Le jeune homme de 18 ans a commencé à fréquenter B.I.G.Z. il y a cinq ans avec ses amis Goran «Kris» Demirovic et Senad Sulimanovic. Il n'était pas question d'une comédie musicale à l'époque. RPOINT, l'organisation non gouvernementale britannique (ONG) à l'origine du projet, offrait simplement aux jeunes Roms de participer à des ateliers de danse hip-hop et de musique. Seule condition pour obtenir son ticket d'entrée: les adolescents devaient continuer à fréquenter l'école.

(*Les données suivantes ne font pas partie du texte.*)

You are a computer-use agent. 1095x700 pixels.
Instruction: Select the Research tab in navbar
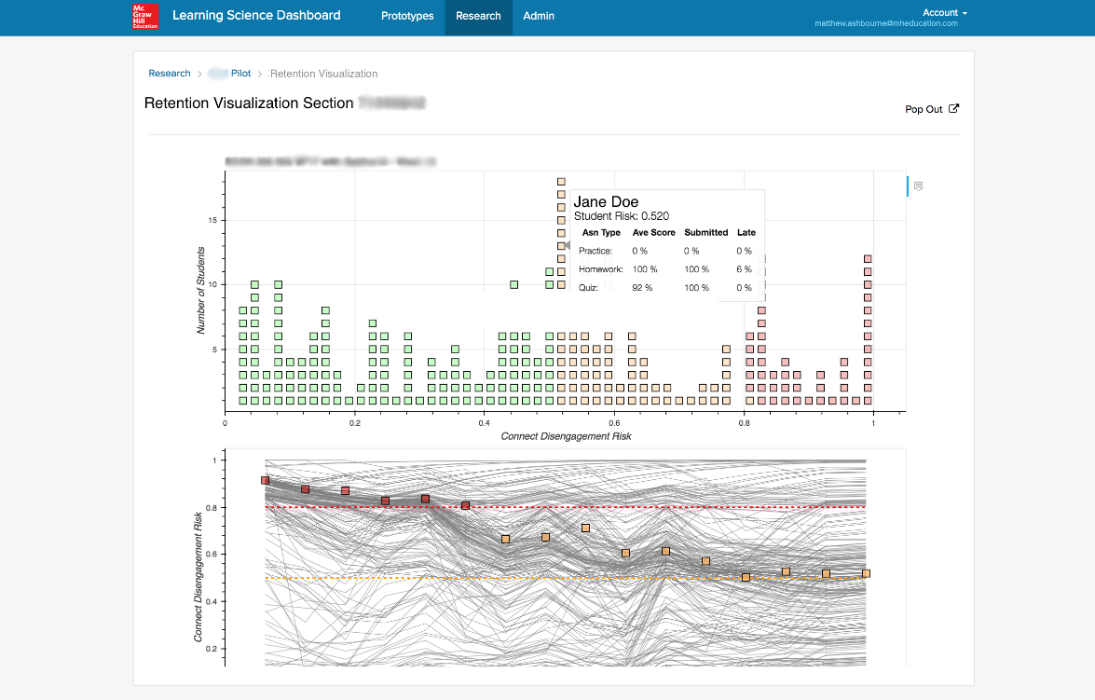(478, 16)

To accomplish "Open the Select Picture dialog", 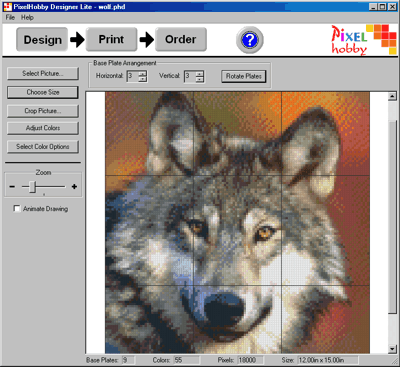I will point(43,74).
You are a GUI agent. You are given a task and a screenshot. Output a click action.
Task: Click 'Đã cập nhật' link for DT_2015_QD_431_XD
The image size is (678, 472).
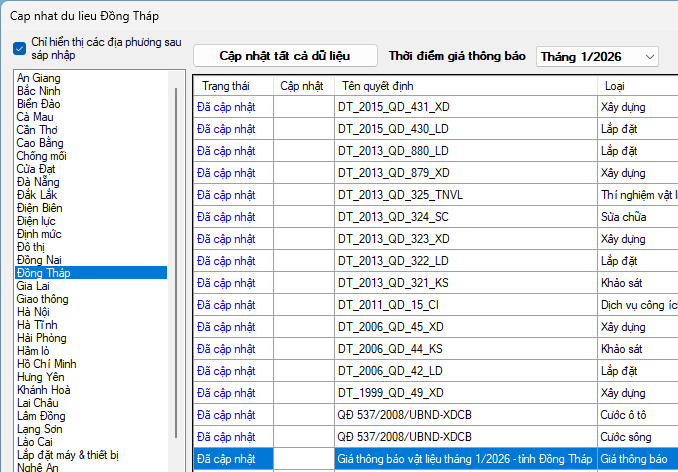pos(226,107)
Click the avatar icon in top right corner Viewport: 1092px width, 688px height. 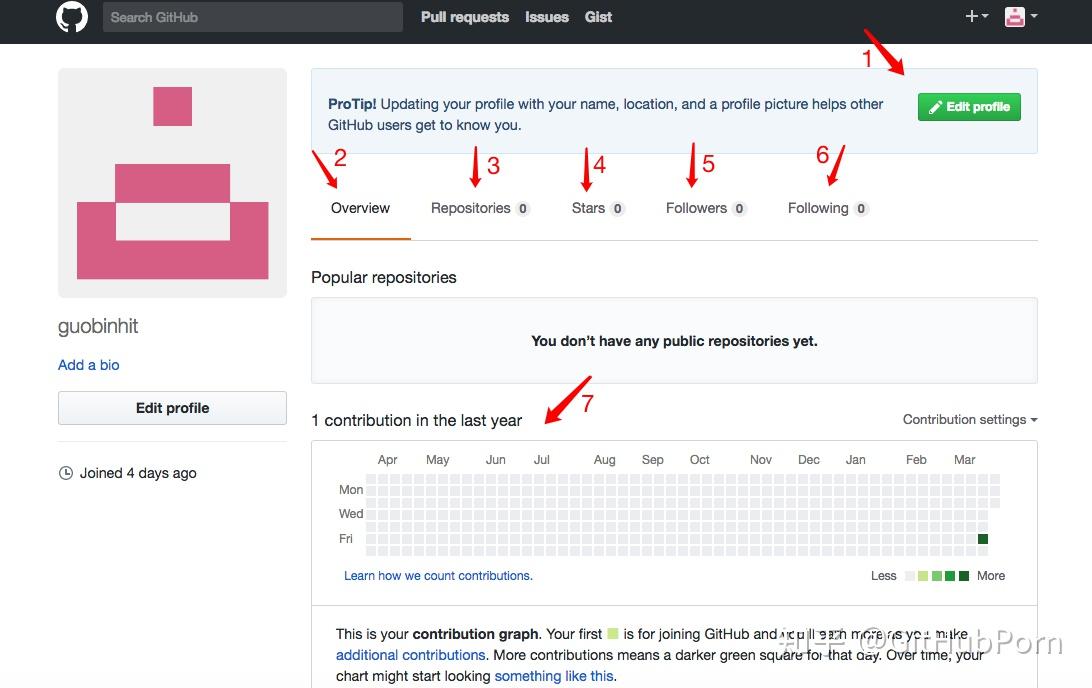[x=1014, y=16]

«C'est la règle», confirme Danilo Matijevic coordonnateur des programmes de RPOINT à Belgrade. Le sympathique colosse précise toutefois que le règlement est appliqué «de manière adaptée à chacun», afin que ceux qui démontrent de l'intérêt, du talent pour les études et de la motivation ne soient pas pénalisés ou exclus parce qu'ils doivent travailler pour aider leurs parents ou rester à la maison pour prendre soin de leurs frères ou soeurs.

Combattre les préjugés

En Serbie comme ailleurs en Europe, la scolarisation des Roms aussi appelés gitans ou tsiganes, souvent de manière péjorative pose un problème énorme. La moitié d'entre eux ne terminent pas l'école primaire. RPOINT a par conséquent déterminé que la meilleure façon de soutenir cette communauté était d'aider ses enfants à rester à l'école. Ce que l'ONG fait entre autres en offrant des ateliers culturels à Belgrade et des cours dans une école de Zemun, proche banlieue de la capitale serbe.

«J'aimais bien aller à l'école, assure Asmet. Je n'ai pas continué parce que je n'avais pas les conditions nécessaires. Il fallait payer ceci et cela. À cause de l'argent, surtout.» Il a dû commencer à travailler très tôt, dans tous les sens du terme: levé à 3h du matin, il remplissait des caisses de choux au marché jusqu'à 6h avant d'aller à l'école. Il est parvenu à terminer l'école primaire, mais a abandonné au secondaire. Son ami Kris se faisait intimider par des Serbes. La situation a dégénéré en bagarres. «À cause de ça, on a arrêté d'aller à l'école», dit-il.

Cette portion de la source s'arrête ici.